When NCAA pooh-bahs convene in Nashville, Tennessee, on Jan. 21 and 22 with many hot topics on the agenda, the archaic ban on deciding championships here could be revised. Livengood said he detects enthusiasm from among governors he knows (he once was chairman of the NCAA men’s tournament committee, so he knows a lot of governors) for joining the 21st century.
So come on down, Geno Auriemma. We’ll leave the light on for you.
LAST LINE OF DEFENSE
When Carolina Hurricanes equipment manager Jorge Alves got into a NHL game against Tampa Bay for the final 7.6 seconds as an emergency goaltender, it might have brought back memories for local hockey fans of when Jay White, better known as a Neil Diamond impersonator, put on the pads for the defunct Las Vegas Thunder and Las Vegas Wranglers in similar situations.

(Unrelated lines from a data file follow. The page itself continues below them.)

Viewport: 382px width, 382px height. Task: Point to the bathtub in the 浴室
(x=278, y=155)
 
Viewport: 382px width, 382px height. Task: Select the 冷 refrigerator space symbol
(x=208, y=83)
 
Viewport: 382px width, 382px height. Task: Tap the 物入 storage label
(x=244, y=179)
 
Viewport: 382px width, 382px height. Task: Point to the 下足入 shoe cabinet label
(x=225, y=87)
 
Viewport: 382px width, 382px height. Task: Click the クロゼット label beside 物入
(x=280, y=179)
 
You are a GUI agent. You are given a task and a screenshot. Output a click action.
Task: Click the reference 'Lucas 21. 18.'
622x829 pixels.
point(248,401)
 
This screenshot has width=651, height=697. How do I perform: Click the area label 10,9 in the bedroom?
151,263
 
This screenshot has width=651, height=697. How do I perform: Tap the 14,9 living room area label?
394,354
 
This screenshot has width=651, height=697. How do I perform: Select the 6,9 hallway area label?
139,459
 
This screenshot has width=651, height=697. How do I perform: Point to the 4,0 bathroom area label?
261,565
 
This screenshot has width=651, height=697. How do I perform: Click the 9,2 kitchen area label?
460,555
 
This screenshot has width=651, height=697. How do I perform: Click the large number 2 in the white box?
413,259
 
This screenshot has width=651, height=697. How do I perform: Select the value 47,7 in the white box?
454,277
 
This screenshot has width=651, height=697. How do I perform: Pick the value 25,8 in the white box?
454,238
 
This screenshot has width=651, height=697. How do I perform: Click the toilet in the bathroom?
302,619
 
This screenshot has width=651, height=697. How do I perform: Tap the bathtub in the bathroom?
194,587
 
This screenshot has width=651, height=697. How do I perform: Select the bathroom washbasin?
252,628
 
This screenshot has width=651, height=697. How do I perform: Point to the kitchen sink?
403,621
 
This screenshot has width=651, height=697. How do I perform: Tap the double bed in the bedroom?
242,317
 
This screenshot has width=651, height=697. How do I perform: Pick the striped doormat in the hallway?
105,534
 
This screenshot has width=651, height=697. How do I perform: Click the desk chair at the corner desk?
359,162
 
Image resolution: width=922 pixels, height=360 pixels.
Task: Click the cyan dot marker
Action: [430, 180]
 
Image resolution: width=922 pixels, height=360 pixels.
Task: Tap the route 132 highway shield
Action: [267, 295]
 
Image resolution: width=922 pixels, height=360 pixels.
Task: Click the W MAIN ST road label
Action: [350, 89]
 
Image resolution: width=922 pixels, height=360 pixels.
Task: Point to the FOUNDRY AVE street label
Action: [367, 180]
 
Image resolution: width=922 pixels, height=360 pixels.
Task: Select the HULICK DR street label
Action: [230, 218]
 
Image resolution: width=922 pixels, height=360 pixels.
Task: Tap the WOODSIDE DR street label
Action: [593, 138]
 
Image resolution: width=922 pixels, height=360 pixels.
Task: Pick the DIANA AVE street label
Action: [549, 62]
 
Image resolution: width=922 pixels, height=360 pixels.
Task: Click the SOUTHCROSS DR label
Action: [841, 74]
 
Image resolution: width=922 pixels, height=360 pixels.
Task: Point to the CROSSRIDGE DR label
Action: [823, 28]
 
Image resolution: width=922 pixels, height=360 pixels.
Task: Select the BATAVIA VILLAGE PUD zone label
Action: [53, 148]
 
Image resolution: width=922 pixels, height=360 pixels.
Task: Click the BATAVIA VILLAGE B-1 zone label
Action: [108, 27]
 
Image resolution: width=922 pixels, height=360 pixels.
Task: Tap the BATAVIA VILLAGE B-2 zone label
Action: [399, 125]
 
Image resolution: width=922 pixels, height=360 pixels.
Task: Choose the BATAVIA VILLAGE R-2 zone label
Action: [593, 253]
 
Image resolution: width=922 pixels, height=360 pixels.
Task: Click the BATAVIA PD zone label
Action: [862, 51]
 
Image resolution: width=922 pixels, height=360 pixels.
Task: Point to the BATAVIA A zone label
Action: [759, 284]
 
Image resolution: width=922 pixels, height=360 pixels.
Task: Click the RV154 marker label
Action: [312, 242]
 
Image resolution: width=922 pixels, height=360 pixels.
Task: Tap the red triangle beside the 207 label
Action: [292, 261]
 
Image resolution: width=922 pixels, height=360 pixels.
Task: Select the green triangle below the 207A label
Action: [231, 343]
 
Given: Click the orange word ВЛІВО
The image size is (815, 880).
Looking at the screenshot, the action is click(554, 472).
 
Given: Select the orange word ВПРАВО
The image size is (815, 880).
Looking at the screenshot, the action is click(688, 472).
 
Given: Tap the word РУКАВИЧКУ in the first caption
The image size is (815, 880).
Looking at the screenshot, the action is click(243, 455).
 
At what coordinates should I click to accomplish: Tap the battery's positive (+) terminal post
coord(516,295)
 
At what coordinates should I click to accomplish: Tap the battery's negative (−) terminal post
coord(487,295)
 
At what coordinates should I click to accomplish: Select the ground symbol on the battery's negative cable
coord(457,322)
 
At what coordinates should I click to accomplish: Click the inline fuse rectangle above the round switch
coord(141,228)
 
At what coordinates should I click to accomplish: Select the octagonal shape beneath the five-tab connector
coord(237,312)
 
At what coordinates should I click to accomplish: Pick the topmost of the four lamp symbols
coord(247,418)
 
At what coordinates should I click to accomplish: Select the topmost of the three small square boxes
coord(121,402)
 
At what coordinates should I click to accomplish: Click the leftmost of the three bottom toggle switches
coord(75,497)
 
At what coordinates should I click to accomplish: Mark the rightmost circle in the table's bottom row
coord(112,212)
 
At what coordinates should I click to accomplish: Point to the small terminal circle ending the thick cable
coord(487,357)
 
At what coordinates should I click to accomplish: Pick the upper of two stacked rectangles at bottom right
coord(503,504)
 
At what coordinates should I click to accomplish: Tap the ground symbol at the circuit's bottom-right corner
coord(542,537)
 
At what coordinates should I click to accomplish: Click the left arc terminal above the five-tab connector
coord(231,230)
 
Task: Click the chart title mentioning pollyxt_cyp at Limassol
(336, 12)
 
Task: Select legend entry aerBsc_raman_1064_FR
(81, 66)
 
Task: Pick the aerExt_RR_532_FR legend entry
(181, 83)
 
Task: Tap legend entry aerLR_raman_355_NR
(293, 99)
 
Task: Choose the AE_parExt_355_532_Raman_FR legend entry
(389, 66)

Born in Kitchner, Ontario, White had been tending goal since he was 8. As I recall, he did not appear in any official games here, but then when was the last time you heard Henrik Lundvqvist sing “Sweet Caroline” between periods?
Local hockey fans of a certain age also might remember when Manon Rheaume, pro hockey’s Danica Patrick, got into two games between the pipes for the Thunder during the 1994-95 season. “The First Lady of Hockey” played 52 minutes, made 14 saves, let in three goals.
I was at the Thomas & Mack Center during one of those games. The Thunder defense, led by former NHLers Rod Buskas and Jim Kyte (and Darcy “Chainsaw” Loewen must have been lurking near the blue line, just in case), formed a protective gantlet around Rheaume that recalled Clint Eastwood and Sondra Locke driving through downtown Phoenix in a hijacked bus.
This was quite the goaltending trio for the Las Vegas Thunder: Manon Rheaume, Pokey Reddick and Clint Malarchuk. pic.twitter.com/d6kbtUnHvN
— Chris McDivitt (@chris_mcdivitt) July 10, 2016
TAKING A KNEE
• Congratulations to Centennial High girls basketball coach Karen Weitz (who made coaching in a warmup suit fashionable long before AAU coaches did) upon notching her 600th victory. When Weitz stood on one sideline and Bishop Gorman’s Sheryl Krmpotich on the other, you could feel the electricity, and sometimes it was hard to find a seat.
• Remember when Lyndon Johnson said if he had lost Walter Cronkite, he had lost middle America (over the Vietnam war)? I wonder if Mountain West commissioner Craig Thompson feels likewise about Chris Maathuis, the hard-working and almost always optimistic Channel 8 sports director? Maathuis posted a graphic showing the traditional MW minnows having their way with the traditional big fish on the basketball court the other night on his Twitter account followed by the hashtags #mediocre and #onebidleague.
Looking at these scores and I have to ask — What has happened to the @MountainWest #mediocre #onebidleague pic.twitter.com/ocbbEQnBdq
— Chris Maathuis (@sports8) January 5, 2017
• When I sent Kris Bryant’s dad a text, asking if he would send me one after watching his offspring exchange marriage vows with longtime sweetheart Jessica Delp this weekend, this is what Mike Bryant texted back: “We have to check our cellphones at the door! A la Jeter!”